## Task prompt
Without the pictures, print the lines from the one holding "Click the Unable to Play label text" through the last line below, both included, exactly as they stand.

· · · ·

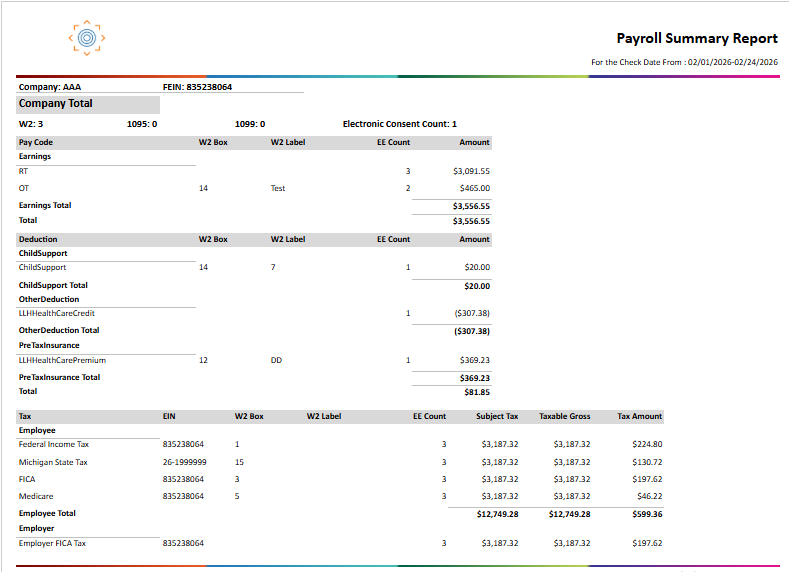Click the Employee Total tax amount $599.36

[x=647, y=514]
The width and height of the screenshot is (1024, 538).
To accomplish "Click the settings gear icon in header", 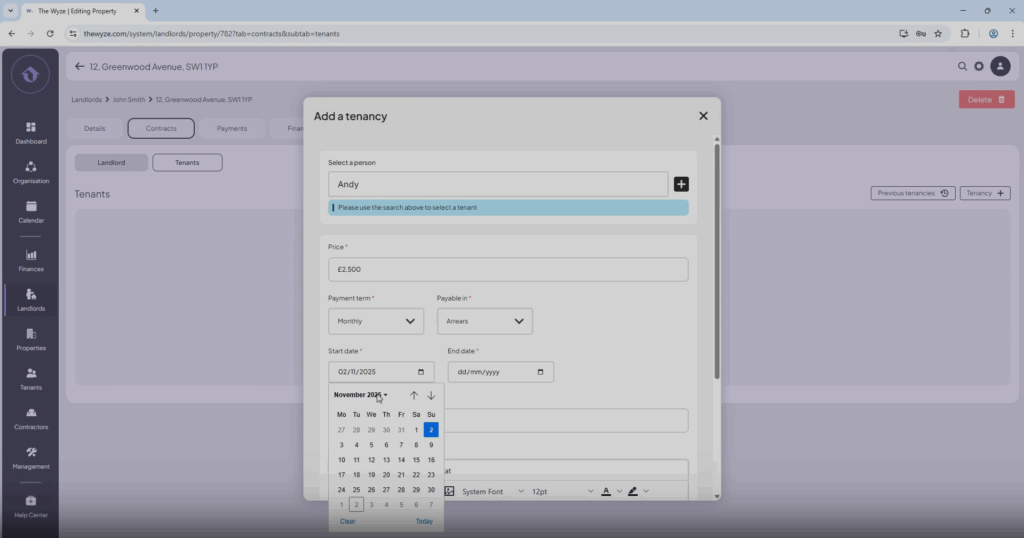I will tap(979, 66).
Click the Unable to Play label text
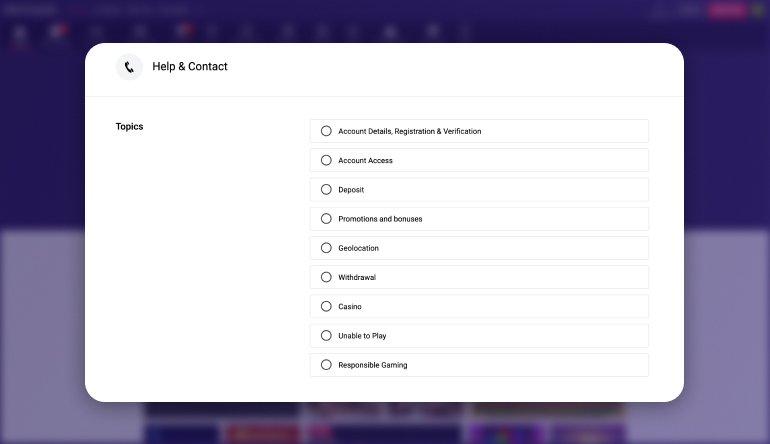This screenshot has width=770, height=444. click(x=362, y=335)
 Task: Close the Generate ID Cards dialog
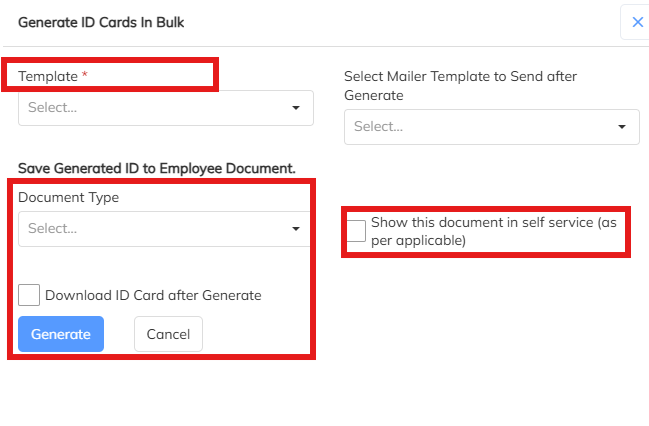[637, 22]
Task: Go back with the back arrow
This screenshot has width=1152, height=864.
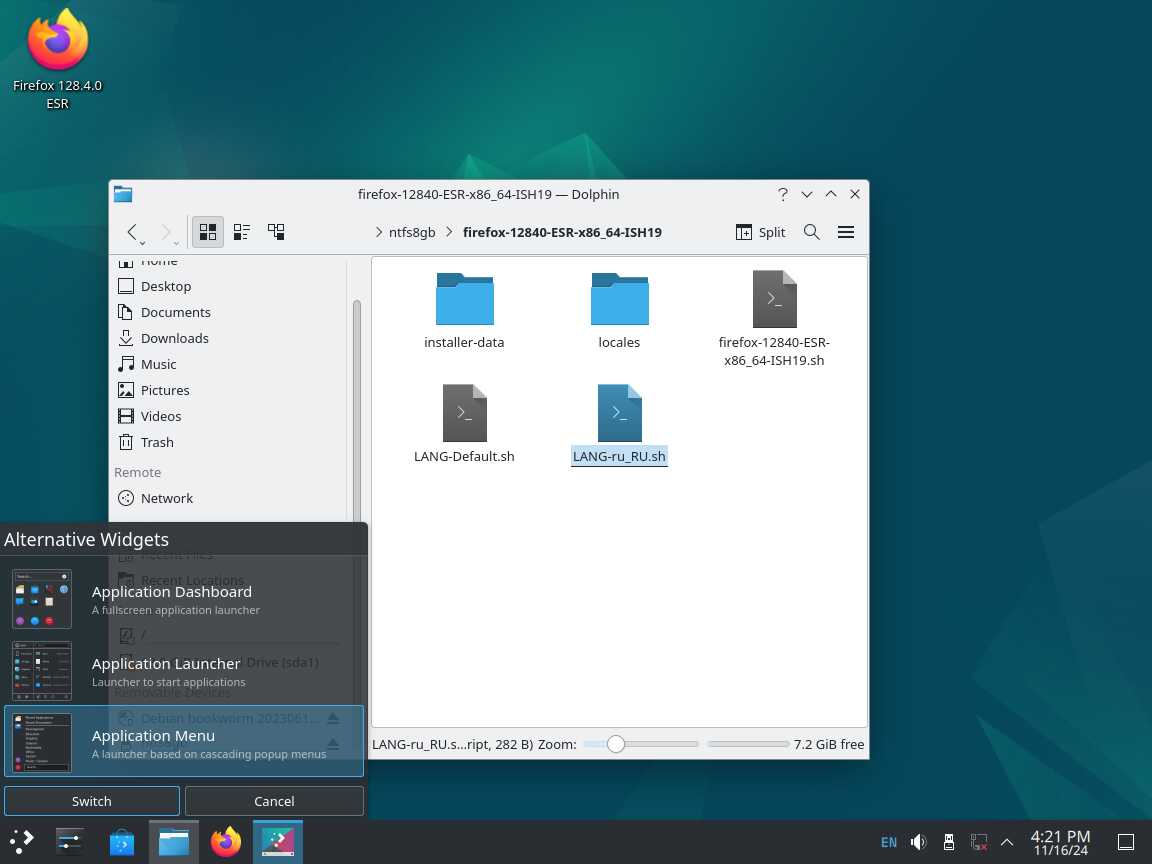Action: tap(132, 232)
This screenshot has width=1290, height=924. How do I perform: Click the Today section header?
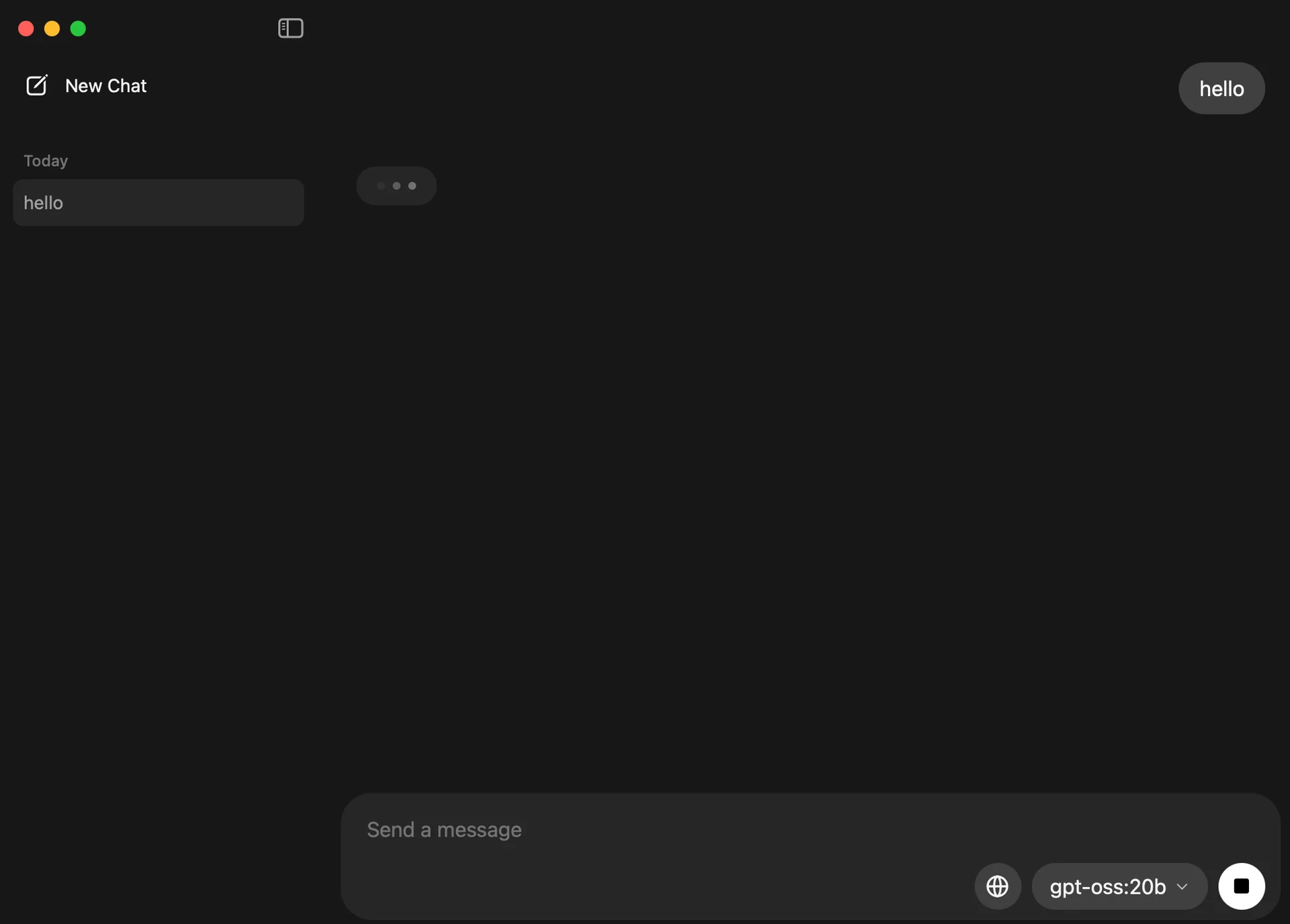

· · · ·

## Your response
Click the Unable to Play label text
This screenshot has width=770, height=444. click(x=362, y=335)
 Task: Close the Generate ID Cards dialog
[637, 22]
Task: Go back with the back arrow
This screenshot has width=1152, height=864.
Action: tap(132, 232)
This screenshot has width=1290, height=924. How do I perform: Click the Today section header?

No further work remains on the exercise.